- **Problem details**
Can you output the data as a JSON list of strings, one per line and skipping blank lines, from the line with "This screenshot has width=1144, height=580." through the end?

Dataset records
Start

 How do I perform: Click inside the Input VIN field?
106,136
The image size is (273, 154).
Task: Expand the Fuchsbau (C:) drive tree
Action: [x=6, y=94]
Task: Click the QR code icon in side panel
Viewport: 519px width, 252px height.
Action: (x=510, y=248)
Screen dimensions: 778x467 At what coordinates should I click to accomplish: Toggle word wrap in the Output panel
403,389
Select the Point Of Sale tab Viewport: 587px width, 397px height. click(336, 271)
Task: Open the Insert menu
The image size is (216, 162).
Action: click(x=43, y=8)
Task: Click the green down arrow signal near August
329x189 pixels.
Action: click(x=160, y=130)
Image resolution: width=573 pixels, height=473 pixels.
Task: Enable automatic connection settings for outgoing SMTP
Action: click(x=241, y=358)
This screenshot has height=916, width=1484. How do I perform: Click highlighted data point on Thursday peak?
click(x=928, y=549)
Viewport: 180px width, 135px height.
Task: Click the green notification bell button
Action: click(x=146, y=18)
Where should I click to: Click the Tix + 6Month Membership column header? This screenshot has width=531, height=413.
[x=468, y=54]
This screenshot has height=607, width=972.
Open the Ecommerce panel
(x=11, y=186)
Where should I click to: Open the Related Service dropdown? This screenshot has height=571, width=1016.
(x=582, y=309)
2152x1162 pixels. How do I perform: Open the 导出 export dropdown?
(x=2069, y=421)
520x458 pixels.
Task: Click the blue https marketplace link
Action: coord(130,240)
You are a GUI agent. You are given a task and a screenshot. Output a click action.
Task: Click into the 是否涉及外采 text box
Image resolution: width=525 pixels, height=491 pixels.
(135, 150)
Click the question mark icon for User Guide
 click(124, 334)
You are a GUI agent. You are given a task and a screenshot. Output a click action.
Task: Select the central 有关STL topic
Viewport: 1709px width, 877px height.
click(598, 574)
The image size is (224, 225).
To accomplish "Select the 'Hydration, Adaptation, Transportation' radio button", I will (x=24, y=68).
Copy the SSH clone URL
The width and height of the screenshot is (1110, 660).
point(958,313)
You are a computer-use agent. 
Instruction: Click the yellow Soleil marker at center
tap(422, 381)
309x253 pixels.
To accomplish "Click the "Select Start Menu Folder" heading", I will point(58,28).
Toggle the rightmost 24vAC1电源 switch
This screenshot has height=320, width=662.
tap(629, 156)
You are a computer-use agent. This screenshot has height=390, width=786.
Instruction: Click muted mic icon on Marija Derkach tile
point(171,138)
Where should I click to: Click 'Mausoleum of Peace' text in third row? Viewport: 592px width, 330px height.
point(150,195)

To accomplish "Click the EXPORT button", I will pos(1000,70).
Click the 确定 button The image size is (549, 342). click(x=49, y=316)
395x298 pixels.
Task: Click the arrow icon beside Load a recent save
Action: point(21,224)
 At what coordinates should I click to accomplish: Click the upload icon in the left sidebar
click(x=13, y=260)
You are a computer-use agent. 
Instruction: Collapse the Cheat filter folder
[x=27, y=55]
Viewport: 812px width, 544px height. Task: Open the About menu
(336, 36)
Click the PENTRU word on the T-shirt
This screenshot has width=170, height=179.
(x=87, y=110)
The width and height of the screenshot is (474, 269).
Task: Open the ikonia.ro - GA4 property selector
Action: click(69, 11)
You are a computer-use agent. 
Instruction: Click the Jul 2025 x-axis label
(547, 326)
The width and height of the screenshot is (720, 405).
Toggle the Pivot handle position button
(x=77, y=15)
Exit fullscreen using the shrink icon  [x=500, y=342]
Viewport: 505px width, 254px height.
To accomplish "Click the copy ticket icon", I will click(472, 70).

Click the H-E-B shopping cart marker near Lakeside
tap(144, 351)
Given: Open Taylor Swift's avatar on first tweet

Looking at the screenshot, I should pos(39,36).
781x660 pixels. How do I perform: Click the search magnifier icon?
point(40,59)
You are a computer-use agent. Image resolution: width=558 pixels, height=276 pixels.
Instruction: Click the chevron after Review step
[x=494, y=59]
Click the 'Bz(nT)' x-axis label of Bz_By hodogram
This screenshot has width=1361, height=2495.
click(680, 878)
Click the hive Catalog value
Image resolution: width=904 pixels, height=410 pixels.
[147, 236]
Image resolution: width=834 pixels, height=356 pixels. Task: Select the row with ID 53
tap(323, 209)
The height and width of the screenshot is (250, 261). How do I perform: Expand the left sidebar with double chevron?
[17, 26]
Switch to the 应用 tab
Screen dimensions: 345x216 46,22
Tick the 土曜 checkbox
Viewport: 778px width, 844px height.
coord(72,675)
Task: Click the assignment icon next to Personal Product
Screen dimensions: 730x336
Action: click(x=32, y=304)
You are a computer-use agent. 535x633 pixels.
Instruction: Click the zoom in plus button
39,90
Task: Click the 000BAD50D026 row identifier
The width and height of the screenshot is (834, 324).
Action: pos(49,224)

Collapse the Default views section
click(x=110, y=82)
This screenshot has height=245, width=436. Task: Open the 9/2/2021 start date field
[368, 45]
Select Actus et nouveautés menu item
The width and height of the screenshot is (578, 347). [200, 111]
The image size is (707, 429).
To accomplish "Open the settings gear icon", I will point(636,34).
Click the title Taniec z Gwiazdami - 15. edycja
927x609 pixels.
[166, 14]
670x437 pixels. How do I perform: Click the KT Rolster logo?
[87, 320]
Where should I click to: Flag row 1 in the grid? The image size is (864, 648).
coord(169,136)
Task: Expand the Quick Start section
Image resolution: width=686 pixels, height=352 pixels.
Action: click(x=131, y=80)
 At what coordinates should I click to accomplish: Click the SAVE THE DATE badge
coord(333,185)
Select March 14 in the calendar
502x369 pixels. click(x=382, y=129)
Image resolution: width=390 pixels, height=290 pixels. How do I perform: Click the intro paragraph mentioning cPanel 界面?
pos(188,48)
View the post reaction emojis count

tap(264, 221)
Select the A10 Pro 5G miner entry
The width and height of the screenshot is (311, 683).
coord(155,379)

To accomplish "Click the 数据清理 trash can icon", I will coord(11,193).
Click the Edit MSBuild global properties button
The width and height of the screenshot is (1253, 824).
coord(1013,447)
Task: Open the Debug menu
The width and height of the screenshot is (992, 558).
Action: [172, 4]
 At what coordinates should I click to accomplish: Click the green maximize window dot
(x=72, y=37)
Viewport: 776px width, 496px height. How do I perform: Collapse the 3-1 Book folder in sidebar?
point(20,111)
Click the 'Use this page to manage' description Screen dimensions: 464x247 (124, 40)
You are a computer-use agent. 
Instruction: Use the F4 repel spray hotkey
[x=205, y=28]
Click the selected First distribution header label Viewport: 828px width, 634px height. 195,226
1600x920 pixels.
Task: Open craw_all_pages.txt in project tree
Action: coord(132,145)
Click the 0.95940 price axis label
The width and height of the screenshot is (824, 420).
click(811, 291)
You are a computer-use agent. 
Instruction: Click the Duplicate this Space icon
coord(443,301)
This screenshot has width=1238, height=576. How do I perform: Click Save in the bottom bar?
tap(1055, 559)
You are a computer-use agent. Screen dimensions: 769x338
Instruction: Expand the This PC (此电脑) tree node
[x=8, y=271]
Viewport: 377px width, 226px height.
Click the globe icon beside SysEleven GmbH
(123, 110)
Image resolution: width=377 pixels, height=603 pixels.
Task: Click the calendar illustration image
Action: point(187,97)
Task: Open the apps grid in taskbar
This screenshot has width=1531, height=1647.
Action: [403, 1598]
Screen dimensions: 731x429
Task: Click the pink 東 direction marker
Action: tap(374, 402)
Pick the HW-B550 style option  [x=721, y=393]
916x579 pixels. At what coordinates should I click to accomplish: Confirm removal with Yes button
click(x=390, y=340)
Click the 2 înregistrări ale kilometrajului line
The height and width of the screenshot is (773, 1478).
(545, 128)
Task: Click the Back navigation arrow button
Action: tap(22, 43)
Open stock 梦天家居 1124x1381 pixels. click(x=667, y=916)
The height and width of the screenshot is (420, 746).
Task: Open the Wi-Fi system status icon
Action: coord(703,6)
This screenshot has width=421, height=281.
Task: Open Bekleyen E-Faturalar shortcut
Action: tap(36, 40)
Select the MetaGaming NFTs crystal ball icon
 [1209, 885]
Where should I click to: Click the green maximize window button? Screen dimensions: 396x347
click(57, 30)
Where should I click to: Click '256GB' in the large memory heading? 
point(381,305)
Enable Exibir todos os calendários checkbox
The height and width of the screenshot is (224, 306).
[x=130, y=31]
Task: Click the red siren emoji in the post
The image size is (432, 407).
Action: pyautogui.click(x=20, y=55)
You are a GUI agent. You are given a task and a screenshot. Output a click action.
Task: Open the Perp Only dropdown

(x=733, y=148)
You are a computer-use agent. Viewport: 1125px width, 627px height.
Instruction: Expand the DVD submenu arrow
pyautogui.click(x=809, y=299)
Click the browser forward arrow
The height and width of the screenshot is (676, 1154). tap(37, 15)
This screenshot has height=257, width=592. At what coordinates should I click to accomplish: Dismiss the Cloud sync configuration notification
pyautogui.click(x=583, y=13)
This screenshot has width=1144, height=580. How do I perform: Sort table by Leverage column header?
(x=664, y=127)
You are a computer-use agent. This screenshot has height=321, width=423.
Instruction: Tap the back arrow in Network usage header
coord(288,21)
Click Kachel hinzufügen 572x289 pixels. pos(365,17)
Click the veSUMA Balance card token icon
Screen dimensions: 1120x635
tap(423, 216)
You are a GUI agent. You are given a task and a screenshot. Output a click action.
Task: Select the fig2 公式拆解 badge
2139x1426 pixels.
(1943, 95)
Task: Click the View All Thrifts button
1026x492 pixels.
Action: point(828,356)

End

- **Exercise result**
[
  "This screenshot has width=1144, height=580. How do I perform: Sort table by Leverage column header?",
  "(x=664, y=127)",
  "You are a computer-use agent. This screenshot has height=321, width=423.",
  "Instruction: Tap the back arrow in Network usage header",
  "coord(288,21)",
  "Click Kachel hinzufügen 572x289 pixels. pos(365,17)",
  "Click the veSUMA Balance card token icon",
  "Screen dimensions: 1120x635",
  "tap(423, 216)",
  "You are a GUI agent. You are given a task and a screenshot. Output a click action.",
  "Task: Select the fig2 公式拆解 badge",
  "2139x1426 pixels.",
  "(1943, 95)",
  "Task: Click the View All Thrifts button",
  "1026x492 pixels.",
  "Action: point(828,356)"
]